Mesmo depois de um ciclo de quimioterapia e radioterapia, a ressonância apontou: lá estava o tumor de novo e pior do que antes. "Então em maio, no dia 09/5, o oncologista nos informou que a situação dela era irreversível, que ela ia falecer por conta do tumor. Poderia ser em semanas ou em meses", conta.
O chá revelação que estava programado não aconteceu, e Dani até hoje não tem 100% de certeza se a mãe compreendeu que teria uma neta menina. "Contei para ela que era uma menina já na UTI de novo. Quero crer que ela compreendeu, mas o tumor, na região onde estava, mexeu muito com ela. Tanto que ela nem se dava conta que tinha câncer, era como se estivesse em off", descreve.
O alento de Dani é que a mãe não esquecia dos filhos e respondia afirmando que se lembrava que a filha estava grávida. Um mês depois do que o médico disse sobre a partida, dona Andreia se foi. Na barriga da mãe, Alice estava com 18 semanas e Dani, aqui fora, vivendo entre o céu e o inferno.
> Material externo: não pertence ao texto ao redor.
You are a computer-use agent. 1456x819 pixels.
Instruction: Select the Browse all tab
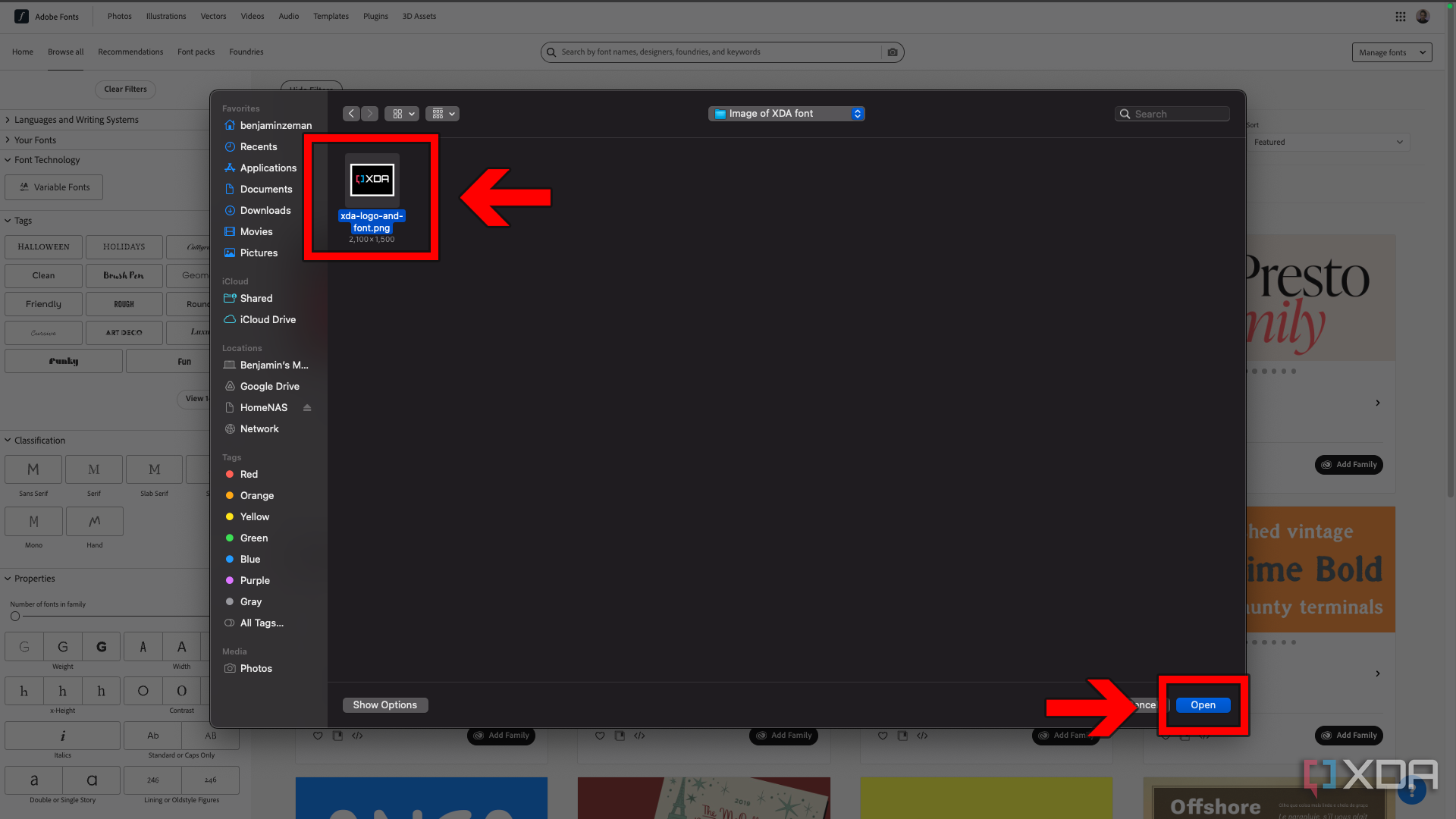pyautogui.click(x=65, y=51)
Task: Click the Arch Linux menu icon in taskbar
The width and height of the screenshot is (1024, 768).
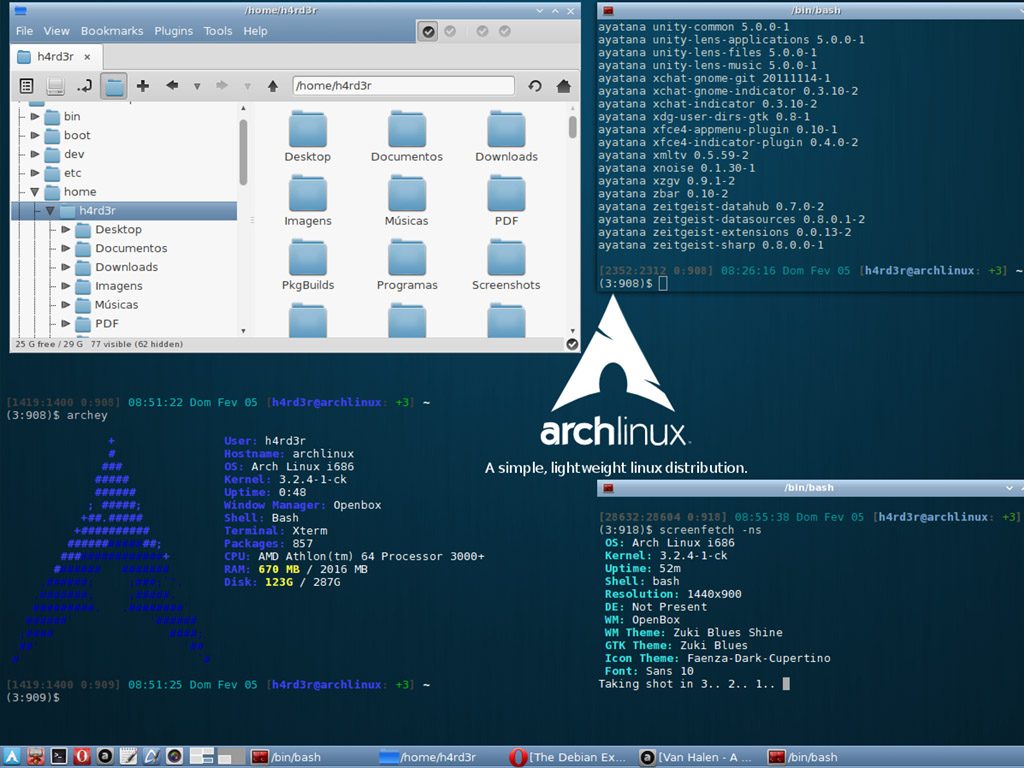Action: 12,757
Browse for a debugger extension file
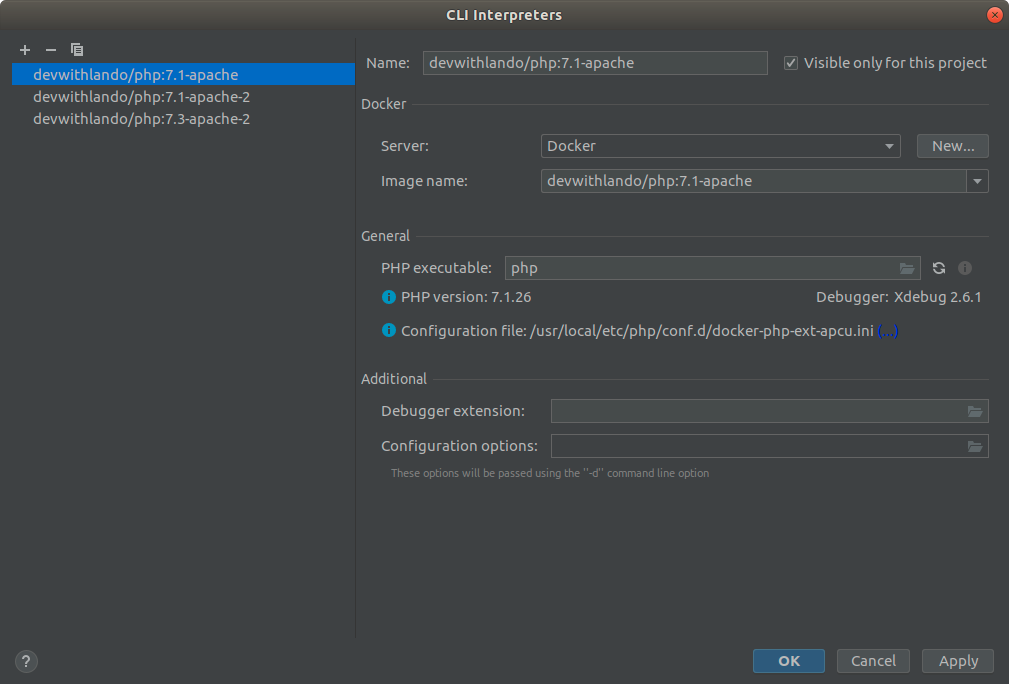1009x684 pixels. point(975,411)
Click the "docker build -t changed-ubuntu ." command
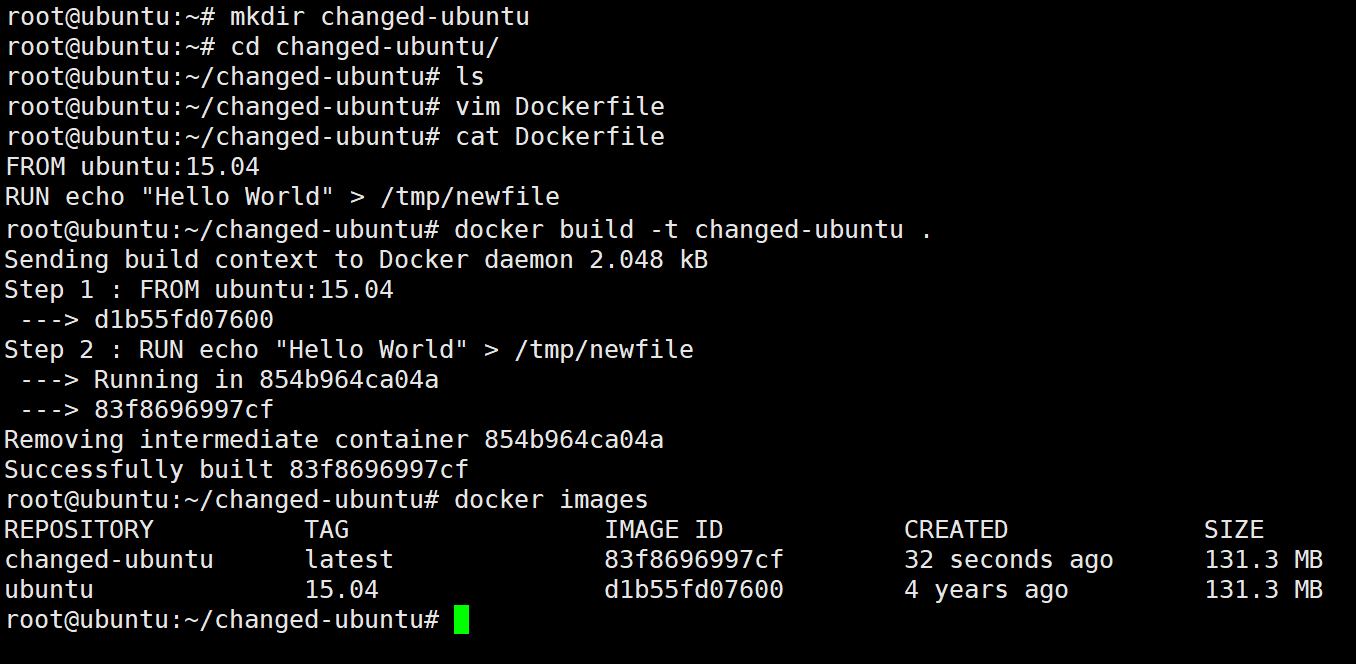Viewport: 1356px width, 664px height. [693, 230]
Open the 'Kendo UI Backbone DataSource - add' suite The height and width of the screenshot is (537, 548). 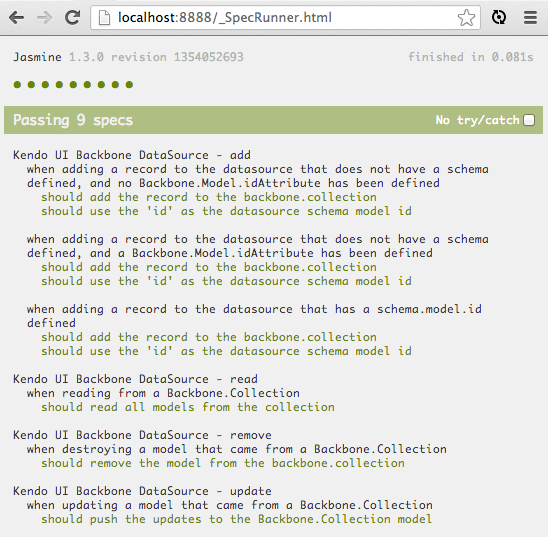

"Minha mãe sempre foi a razão da minha vida. Minha meta era orgulhar ela. E sei que alcancei, ela sempre falou com a boca cheia que a filha dela era professora de Arte, que tinha se formado na UFMS. Ela dedicou 34 anos da vida dela na UFMS, cresci lá dentro. Nunca, nem no meu maior pesadelo, imaginei que minha filha não teria a mãe como vó", desaba.
Andreia não era "avó", era "A AVÓ", sabe? Em letras maiúsculas? Foi justamente a sobrinha que aniversariou neste final de semana quem desfrutou como neta. No puerpério, a fase mais delicada, vulnerável e sensível de uma mulher, Dani chorava pedindo pela mãe. "Foi muito difícil, mas é aquela máxima: você só sabe a força que tem quando precisa dela, e eu sou muito resiliente".
A maternidade fez Dani olhar para toda sua história como filha. Foram 26 anos morando juntas. Andreia trabalhava muito, mas sempre teve tempo para os três filhos. A infância foi mágica, sem nenhuma recordação ruim. "Ela me acordava com um copo de leite todo dia, esperava eu tomar, voltar a dormir e então ela ia trabalhar".
Quando foi a vez de Dani começar a ter expediente, era a mãe que deixava um suco verde prontinho para ela, todos os dias.
"Essa gravidez que me deu força para continuar. Minha mãe foi, mas minha filha estava vindo. Eu digo que meu desafio foi ser mãe ao mesmo tempo que deixei de ser filha. Meu pai faleceu eu tinha 22 anos, minha mãe faleceu eu tinha 28 anos. Jamais imaginei perder meus pais tão jovem. Tem aquele dia que não adianta, era só o colo da minha mãe, a palavra dela que resolveria e, quando é assim, eu choro. É o que me resta. E olho para o céu dizendo que 'tô com saudades'".
Dona Andreia tinha uma característica peculiar. Era muito gastadora. Amava comprar roupas e se vestir como perua. As filhas iam na dona. "Quando eu queria algo, mas estava na dúvida se comprava, ela falava: 'leva, você vai se arrepender'. Escuto a voz dela até hoje dizendo isso", brinca.
Em resumo, Dani ficou sem ar e sem chão quando a mãe partiu, mas abriu o coração para o novo ar e novo chão que estavam chegando. "A Alice me manteve aqui. Viva, levando o luto de uma forma leve para não machucar ela! Hoje ela é meu motivo de viver, para quem eu quero dar orgulho. E sei que minha mãe é nosso anjo rainha suprema do universo".
Para todas as mães que se tornaram mães sem serem mais filhas, o nosso abraço.